EXCERPTED DATA →
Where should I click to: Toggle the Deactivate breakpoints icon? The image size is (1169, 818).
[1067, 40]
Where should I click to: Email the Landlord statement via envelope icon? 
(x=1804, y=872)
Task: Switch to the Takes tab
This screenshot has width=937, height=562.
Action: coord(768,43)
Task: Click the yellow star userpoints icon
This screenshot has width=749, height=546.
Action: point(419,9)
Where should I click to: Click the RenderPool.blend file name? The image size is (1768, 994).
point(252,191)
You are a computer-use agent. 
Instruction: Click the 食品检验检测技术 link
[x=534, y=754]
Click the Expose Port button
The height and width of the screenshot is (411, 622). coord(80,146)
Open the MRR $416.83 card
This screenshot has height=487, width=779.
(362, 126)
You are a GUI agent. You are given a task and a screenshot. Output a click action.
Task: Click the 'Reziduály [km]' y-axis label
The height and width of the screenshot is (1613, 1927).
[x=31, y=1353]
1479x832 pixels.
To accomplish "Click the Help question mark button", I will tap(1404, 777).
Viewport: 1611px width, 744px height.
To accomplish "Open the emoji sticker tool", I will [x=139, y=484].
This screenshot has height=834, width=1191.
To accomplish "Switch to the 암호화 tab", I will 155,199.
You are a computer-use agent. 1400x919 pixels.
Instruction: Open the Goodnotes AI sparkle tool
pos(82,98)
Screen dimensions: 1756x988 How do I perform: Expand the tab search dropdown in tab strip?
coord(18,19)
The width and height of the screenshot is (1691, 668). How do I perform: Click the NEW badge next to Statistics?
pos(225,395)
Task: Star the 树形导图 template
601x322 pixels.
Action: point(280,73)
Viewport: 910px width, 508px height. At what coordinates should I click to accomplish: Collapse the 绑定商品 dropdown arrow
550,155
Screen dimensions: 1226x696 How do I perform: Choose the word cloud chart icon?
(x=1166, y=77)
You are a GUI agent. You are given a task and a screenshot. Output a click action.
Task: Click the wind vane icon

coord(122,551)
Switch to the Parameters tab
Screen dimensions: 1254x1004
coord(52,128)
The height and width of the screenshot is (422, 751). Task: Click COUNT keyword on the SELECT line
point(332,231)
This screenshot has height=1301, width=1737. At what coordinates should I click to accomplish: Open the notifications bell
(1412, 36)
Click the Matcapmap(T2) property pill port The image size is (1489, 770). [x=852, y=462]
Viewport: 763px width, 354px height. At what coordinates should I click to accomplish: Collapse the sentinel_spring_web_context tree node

WORK REQUEST → Which lines in the data above contain "computer"? Show each one.

PROBLEM SOLUTION →
You are a computer-use agent. 
You are a computer-use agent. 1400x919 pixels.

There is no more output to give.